(Dataset content Opens)

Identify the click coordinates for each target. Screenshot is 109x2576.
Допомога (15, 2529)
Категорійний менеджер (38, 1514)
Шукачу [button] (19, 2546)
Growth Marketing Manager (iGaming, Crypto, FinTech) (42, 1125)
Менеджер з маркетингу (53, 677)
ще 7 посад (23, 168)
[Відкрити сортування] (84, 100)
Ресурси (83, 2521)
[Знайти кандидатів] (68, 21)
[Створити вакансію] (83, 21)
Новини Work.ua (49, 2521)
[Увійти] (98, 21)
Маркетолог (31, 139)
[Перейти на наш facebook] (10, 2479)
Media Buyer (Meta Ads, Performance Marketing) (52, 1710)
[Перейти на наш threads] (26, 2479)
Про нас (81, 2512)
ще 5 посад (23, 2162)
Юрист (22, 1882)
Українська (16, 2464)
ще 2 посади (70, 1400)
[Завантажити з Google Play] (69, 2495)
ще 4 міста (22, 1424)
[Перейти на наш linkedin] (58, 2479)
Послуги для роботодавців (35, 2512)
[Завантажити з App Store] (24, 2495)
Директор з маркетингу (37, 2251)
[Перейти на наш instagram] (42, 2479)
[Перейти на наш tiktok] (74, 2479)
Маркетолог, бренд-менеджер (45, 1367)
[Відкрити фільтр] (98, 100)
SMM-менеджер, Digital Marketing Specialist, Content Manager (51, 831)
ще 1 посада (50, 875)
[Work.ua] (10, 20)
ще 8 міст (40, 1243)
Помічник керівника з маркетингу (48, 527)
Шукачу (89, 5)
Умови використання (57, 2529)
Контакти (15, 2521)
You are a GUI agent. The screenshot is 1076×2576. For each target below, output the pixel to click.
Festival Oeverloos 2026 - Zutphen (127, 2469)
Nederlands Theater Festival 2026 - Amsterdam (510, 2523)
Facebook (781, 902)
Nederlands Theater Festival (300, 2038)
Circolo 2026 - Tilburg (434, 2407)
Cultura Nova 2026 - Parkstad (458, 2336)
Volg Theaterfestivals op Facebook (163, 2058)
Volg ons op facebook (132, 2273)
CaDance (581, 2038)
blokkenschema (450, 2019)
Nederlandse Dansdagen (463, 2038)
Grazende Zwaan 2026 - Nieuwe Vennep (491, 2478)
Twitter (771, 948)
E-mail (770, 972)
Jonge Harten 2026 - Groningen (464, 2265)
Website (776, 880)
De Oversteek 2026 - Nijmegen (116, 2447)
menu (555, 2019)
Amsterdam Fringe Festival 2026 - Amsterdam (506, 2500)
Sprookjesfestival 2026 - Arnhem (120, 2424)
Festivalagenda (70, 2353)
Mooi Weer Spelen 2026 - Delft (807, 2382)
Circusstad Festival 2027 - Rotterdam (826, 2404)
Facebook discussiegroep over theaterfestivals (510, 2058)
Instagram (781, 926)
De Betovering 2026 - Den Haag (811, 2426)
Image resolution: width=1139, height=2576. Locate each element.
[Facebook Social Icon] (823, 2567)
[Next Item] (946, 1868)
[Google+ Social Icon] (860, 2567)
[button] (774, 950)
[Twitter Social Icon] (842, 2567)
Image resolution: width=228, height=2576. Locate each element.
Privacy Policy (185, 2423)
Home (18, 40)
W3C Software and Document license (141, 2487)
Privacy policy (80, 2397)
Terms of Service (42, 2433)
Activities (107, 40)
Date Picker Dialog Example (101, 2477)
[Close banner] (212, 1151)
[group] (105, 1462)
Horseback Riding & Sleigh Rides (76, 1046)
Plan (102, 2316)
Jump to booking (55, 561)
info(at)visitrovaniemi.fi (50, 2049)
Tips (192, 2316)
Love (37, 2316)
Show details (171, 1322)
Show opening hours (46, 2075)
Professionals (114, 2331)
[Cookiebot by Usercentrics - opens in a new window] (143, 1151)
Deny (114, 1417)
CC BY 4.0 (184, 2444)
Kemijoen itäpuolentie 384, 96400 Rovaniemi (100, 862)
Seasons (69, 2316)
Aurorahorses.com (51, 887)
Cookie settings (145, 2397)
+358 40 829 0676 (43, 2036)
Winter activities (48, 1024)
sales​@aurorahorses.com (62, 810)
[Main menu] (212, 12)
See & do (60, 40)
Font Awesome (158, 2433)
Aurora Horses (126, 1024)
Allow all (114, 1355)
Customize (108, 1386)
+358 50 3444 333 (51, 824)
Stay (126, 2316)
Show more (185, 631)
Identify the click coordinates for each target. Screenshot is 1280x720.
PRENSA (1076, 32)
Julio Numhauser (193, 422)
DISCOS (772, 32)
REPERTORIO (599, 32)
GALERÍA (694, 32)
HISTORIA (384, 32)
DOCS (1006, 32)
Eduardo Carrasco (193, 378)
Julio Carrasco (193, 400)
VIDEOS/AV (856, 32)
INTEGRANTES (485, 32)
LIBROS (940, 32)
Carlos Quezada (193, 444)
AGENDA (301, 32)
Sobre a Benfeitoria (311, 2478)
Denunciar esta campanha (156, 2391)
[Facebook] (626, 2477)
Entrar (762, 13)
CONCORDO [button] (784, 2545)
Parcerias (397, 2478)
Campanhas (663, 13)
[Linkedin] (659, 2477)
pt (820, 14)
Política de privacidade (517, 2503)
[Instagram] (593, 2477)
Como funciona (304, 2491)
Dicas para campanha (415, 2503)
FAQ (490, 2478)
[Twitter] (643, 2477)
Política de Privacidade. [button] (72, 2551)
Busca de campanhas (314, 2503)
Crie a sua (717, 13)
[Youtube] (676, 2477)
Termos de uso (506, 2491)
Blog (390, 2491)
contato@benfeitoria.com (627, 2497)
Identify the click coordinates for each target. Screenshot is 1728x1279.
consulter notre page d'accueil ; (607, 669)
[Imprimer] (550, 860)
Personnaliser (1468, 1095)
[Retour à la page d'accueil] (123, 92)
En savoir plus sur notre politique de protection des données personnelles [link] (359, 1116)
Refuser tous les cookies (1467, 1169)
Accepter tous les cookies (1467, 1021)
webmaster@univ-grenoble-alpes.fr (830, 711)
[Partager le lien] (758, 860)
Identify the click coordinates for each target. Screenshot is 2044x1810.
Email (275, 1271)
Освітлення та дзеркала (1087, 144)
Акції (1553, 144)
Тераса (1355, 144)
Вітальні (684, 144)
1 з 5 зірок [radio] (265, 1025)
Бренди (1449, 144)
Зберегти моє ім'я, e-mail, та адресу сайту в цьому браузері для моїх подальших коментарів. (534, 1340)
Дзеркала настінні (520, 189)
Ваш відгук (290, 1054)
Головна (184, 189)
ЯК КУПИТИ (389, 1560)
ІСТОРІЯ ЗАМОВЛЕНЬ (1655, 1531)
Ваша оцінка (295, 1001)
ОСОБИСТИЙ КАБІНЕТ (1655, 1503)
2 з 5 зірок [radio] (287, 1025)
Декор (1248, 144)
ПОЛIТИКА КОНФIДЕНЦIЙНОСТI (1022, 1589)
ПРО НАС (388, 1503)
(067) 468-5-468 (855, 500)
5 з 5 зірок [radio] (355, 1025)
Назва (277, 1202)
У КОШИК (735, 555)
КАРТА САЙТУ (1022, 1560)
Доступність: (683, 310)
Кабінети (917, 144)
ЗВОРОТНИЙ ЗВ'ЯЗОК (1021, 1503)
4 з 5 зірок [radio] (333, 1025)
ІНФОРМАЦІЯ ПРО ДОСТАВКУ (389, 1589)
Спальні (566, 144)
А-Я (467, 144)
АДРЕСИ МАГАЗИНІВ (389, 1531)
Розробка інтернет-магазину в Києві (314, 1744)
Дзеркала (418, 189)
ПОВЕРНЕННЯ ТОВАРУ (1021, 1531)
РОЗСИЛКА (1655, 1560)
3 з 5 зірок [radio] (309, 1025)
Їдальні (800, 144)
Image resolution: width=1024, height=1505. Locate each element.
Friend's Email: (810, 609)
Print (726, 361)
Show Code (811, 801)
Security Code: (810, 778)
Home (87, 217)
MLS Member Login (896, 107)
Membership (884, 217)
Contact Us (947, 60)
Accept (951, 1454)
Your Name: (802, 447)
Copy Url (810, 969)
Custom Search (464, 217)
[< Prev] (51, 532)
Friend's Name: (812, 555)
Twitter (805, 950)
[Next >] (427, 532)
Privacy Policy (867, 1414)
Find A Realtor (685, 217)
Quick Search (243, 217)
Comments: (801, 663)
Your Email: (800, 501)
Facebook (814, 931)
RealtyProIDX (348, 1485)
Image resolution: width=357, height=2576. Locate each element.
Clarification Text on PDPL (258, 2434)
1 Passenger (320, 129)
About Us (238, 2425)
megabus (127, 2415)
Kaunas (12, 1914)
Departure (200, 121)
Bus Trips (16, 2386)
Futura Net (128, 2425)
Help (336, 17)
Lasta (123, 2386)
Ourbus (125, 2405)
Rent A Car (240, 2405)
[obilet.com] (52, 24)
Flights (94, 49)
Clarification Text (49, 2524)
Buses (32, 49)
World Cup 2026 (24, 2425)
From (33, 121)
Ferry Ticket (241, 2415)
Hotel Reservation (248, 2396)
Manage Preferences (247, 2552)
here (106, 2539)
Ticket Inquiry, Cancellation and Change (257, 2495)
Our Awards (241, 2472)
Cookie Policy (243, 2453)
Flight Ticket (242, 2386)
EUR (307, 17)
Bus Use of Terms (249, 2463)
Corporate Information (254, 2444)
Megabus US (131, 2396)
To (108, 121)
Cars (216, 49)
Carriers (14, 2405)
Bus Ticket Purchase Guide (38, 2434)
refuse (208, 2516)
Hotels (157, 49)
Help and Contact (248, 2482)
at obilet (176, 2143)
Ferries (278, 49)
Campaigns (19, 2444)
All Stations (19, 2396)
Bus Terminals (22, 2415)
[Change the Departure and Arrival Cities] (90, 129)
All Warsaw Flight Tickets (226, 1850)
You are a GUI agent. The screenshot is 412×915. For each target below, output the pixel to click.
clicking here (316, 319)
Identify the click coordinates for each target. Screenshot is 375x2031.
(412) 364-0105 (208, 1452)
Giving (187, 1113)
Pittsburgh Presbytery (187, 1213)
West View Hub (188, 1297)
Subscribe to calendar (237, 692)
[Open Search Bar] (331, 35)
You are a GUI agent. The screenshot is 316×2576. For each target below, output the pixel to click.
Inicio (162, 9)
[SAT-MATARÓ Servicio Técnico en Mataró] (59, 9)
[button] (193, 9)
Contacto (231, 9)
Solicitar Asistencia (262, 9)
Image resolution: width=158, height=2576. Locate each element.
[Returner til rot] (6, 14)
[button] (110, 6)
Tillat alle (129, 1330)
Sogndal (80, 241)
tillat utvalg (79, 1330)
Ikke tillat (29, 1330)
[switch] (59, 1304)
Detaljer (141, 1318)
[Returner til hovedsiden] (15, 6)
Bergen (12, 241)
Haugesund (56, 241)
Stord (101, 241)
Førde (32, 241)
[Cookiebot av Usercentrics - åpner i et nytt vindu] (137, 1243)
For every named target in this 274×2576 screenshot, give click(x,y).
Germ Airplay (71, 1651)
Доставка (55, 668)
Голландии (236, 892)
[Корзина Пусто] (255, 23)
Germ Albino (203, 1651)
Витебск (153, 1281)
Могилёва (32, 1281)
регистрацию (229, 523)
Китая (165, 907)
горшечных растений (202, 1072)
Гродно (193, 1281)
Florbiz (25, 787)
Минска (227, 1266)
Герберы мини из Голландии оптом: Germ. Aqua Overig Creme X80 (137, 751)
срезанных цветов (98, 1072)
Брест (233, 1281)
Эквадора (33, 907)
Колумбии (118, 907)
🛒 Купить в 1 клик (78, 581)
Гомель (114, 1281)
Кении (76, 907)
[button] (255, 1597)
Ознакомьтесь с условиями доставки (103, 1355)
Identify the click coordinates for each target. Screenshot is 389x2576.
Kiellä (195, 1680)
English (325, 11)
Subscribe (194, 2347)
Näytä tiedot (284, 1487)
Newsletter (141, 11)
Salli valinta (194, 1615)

(Dataset content Closes)

* What is needed *
Reprint exactly the lines above that start at the one with "Вітальні (684, 144)" and end at the one with "Кабінети (917, 144)", keeping both and adding none.

* Answer to the exercise *
Вітальні (684, 144)
1 з 5 зірок [radio] (265, 1025)
Бренди (1449, 144)
Зберегти моє ім'я, e-mail, та адресу сайту в цьому браузері для моїх подальших коментарів. (534, 1340)
Дзеркала настінні (520, 189)
Ваш відгук (290, 1054)
Головна (184, 189)
ЯК КУПИТИ (389, 1560)
ІСТОРІЯ ЗАМОВЛЕНЬ (1655, 1531)
Ваша оцінка (295, 1001)
ОСОБИСТИЙ КАБІНЕТ (1655, 1503)
2 з 5 зірок [radio] (287, 1025)
Декор (1248, 144)
ПОЛIТИКА КОНФIДЕНЦIЙНОСТI (1022, 1589)
ПРО НАС (388, 1503)
(067) 468-5-468 (855, 500)
5 з 5 зірок [radio] (355, 1025)
Назва (277, 1202)
У КОШИК (735, 555)
КАРТА САЙТУ (1022, 1560)
Доступність: (683, 310)
Кабінети (917, 144)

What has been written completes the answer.